### EXCERPTED RECORDS
================================

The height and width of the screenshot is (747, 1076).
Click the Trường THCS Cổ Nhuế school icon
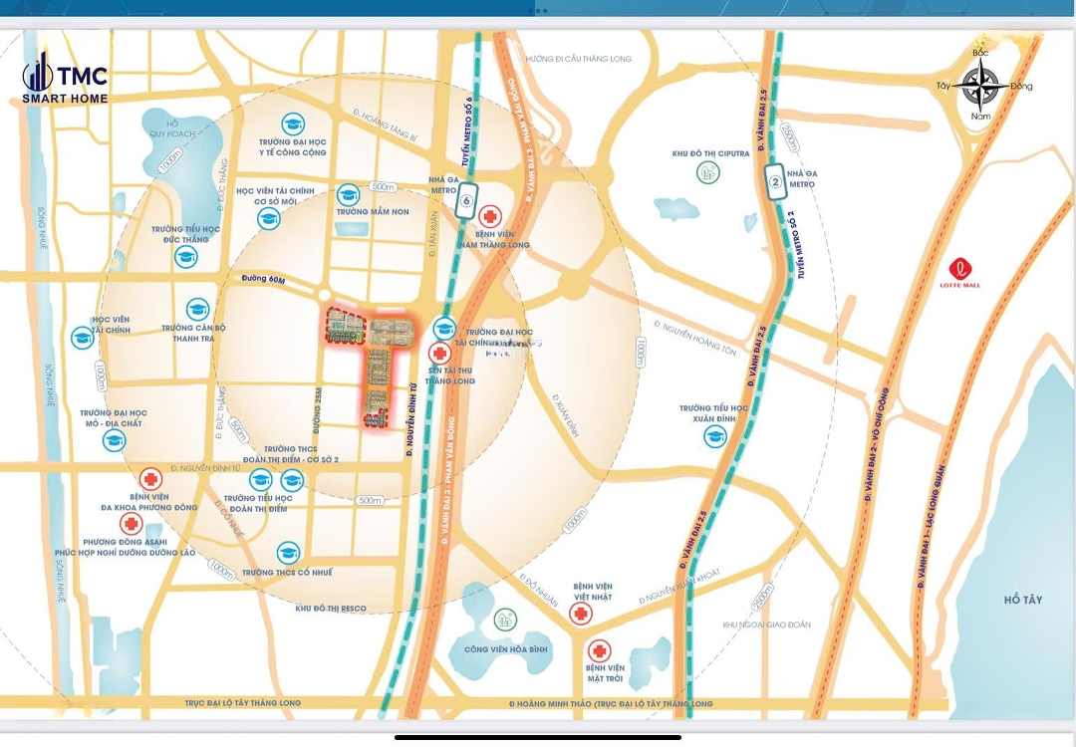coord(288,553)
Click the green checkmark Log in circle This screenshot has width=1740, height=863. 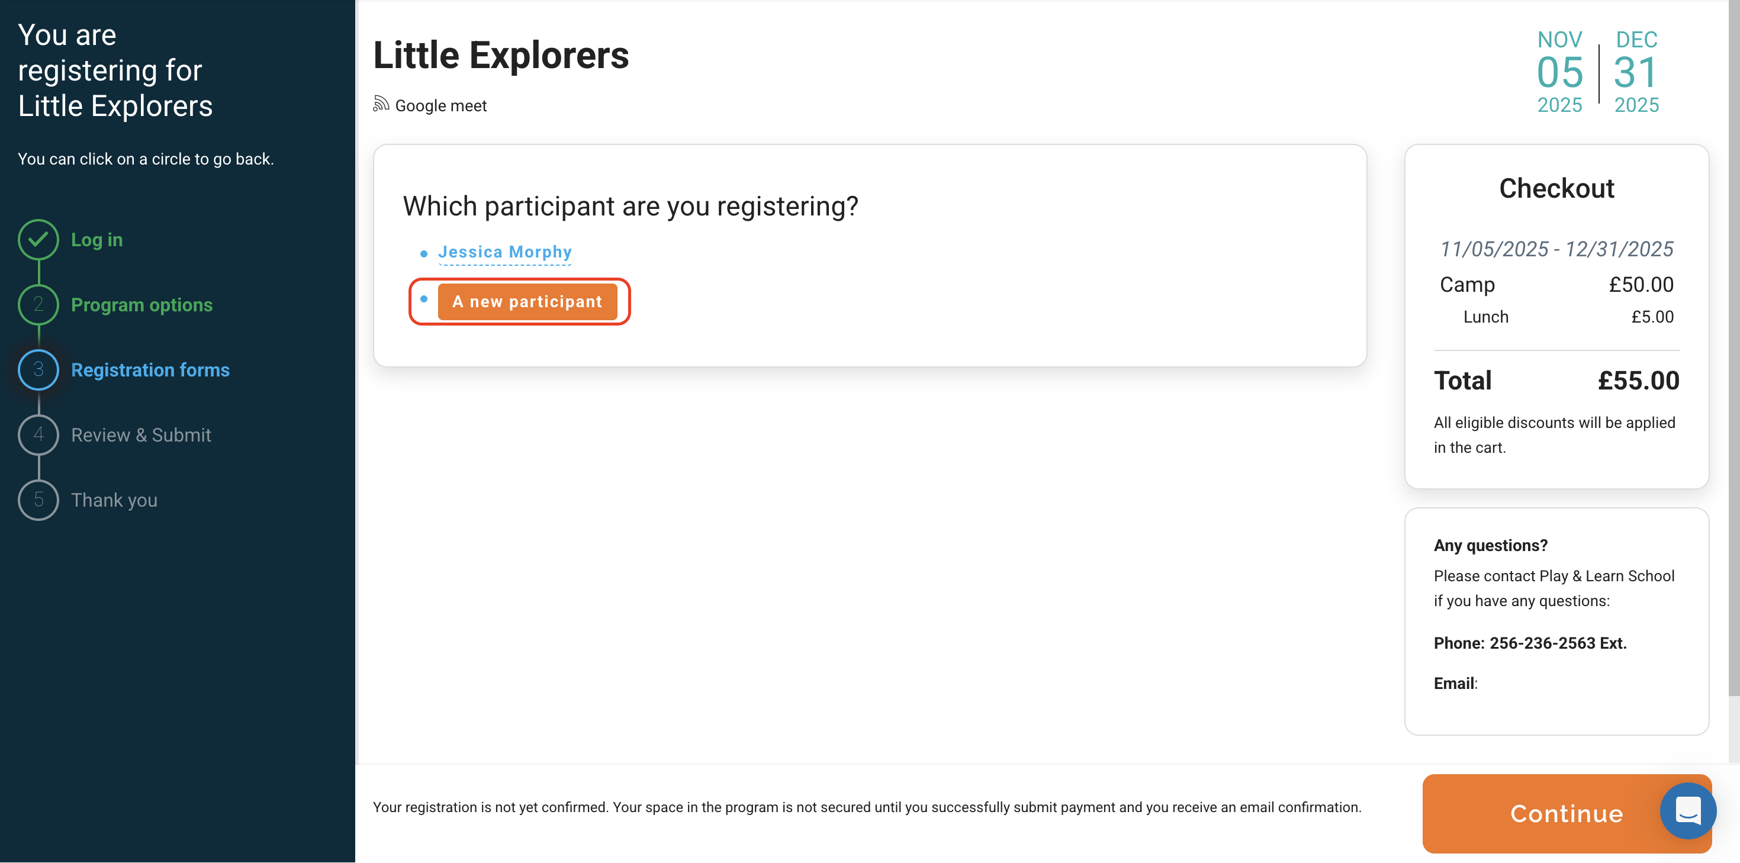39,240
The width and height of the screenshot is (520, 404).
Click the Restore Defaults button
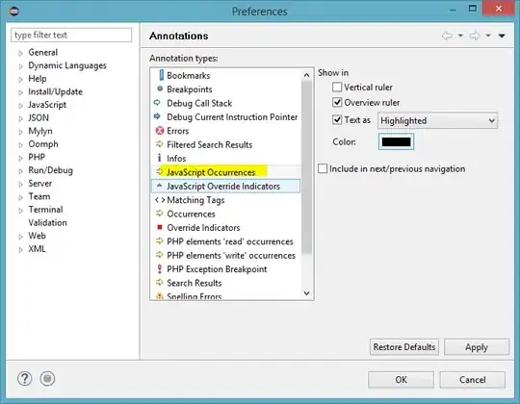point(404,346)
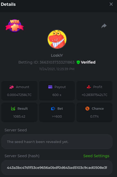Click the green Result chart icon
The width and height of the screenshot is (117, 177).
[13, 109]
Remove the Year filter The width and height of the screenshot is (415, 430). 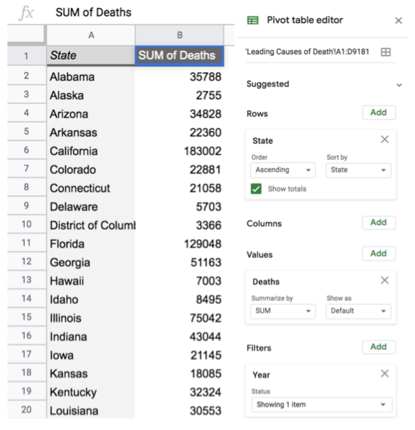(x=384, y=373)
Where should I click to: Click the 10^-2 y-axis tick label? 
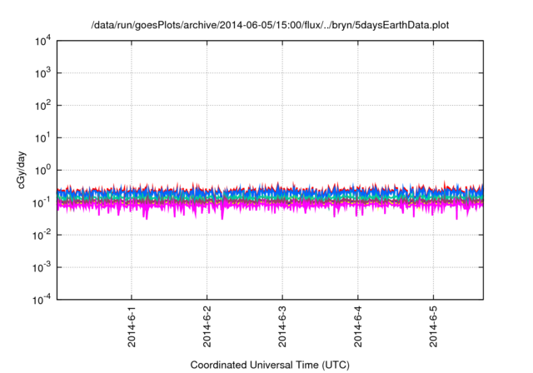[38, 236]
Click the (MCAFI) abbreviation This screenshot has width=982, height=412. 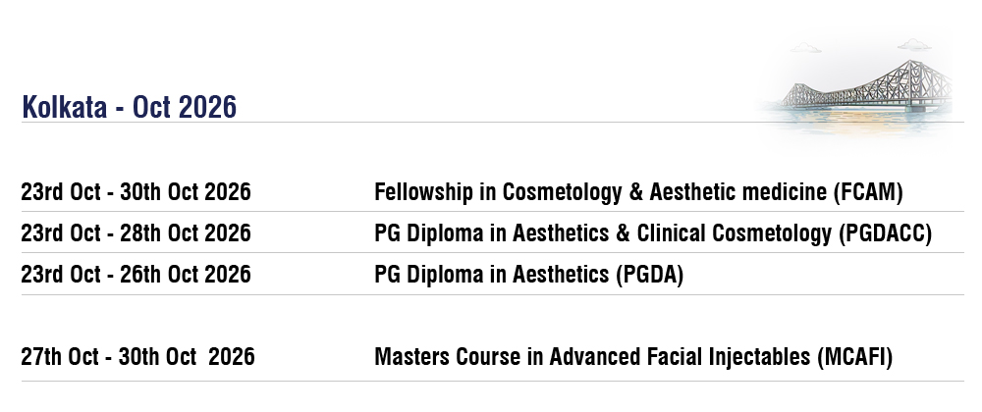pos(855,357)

================================

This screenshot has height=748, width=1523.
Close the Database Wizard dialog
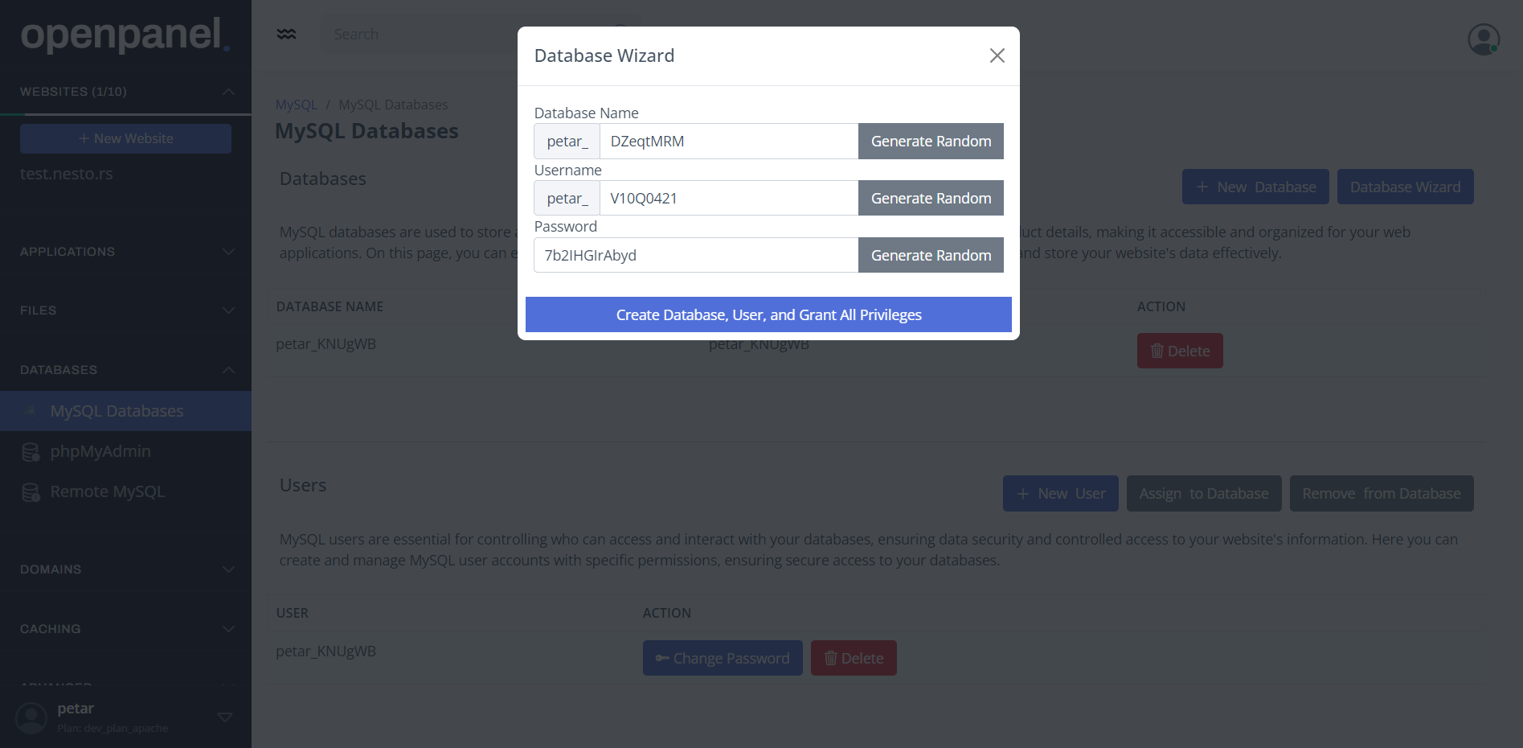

================================

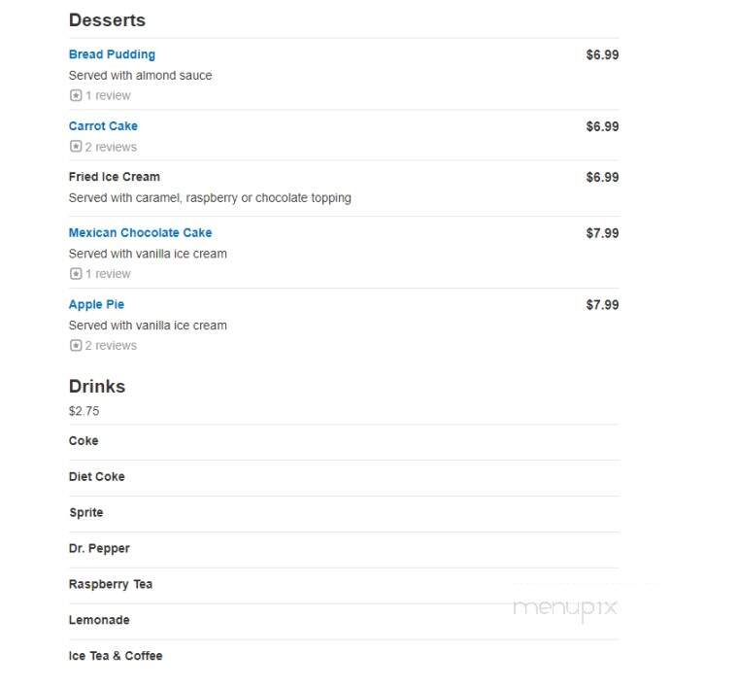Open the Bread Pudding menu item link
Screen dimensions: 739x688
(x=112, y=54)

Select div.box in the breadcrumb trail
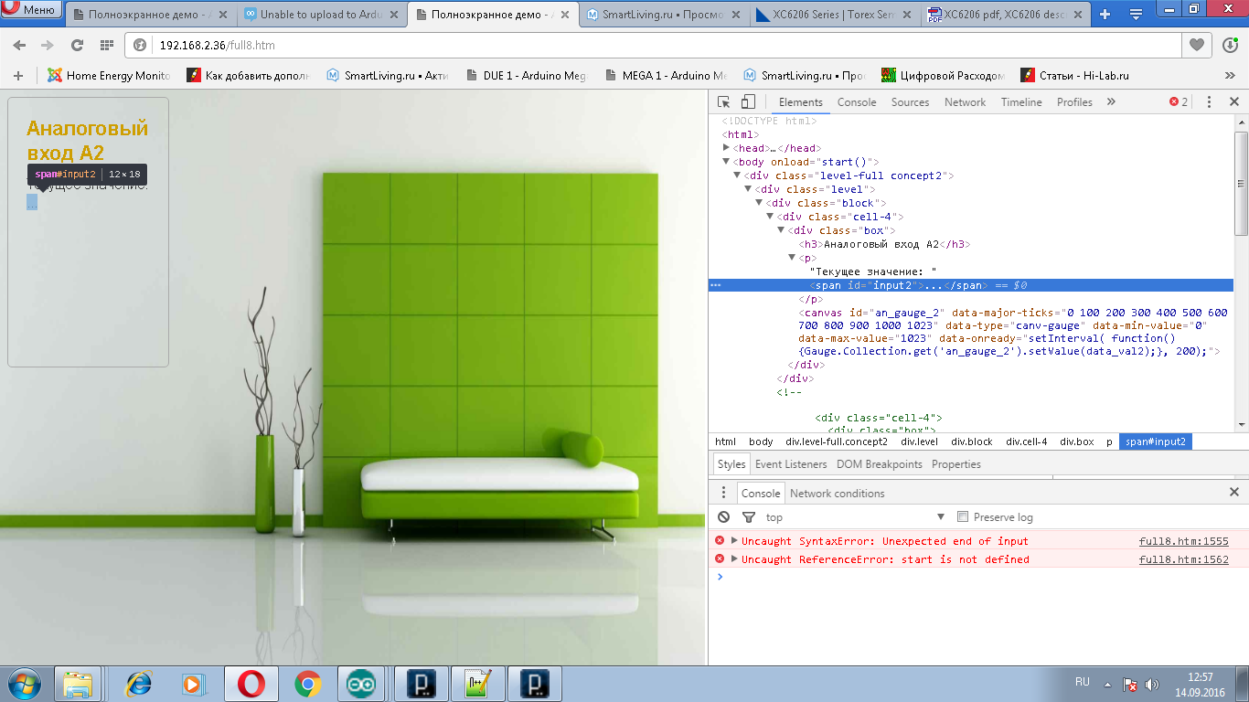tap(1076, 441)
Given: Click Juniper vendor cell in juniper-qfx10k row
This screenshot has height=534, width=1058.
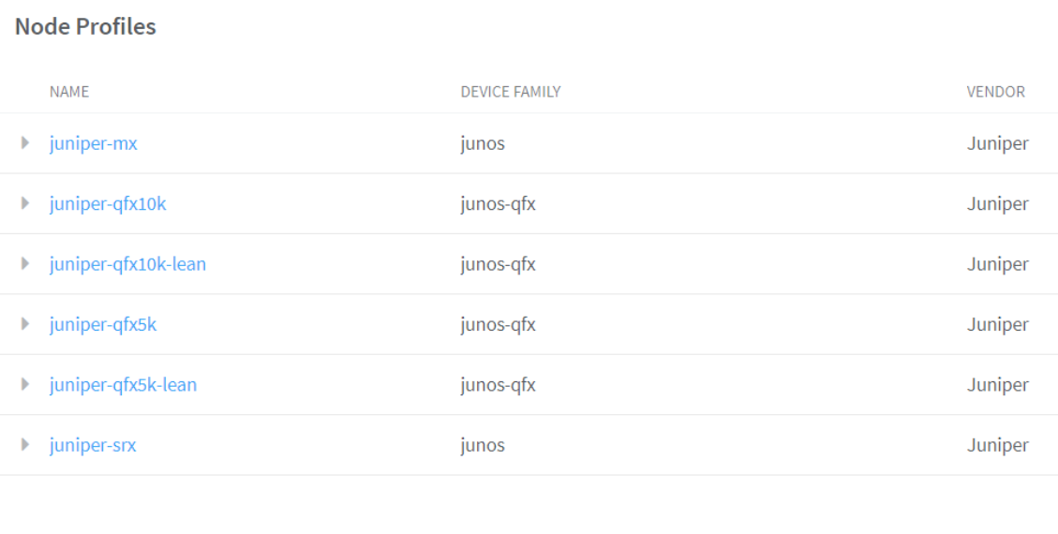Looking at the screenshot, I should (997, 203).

================================

### WHAT TO DO
Turn the lines of the items above, from the line with "Open the Bread Pudding menu item link" up to and including the line with "Looking at the", into a numbered list that skips blank lines. Leave the pictures out of the list.

### FINISHED TASK
1. Open the Bread Pudding menu item link
2. Screen dimensions: 739x688
3. (x=112, y=54)
4. Select div.box in the breadcrumb trail
5. tap(1076, 441)
6. Given: Click Juniper vendor cell in juniper-qfx10k row
7. This screenshot has height=534, width=1058.
8. Looking at the screenshot, I should (997, 203).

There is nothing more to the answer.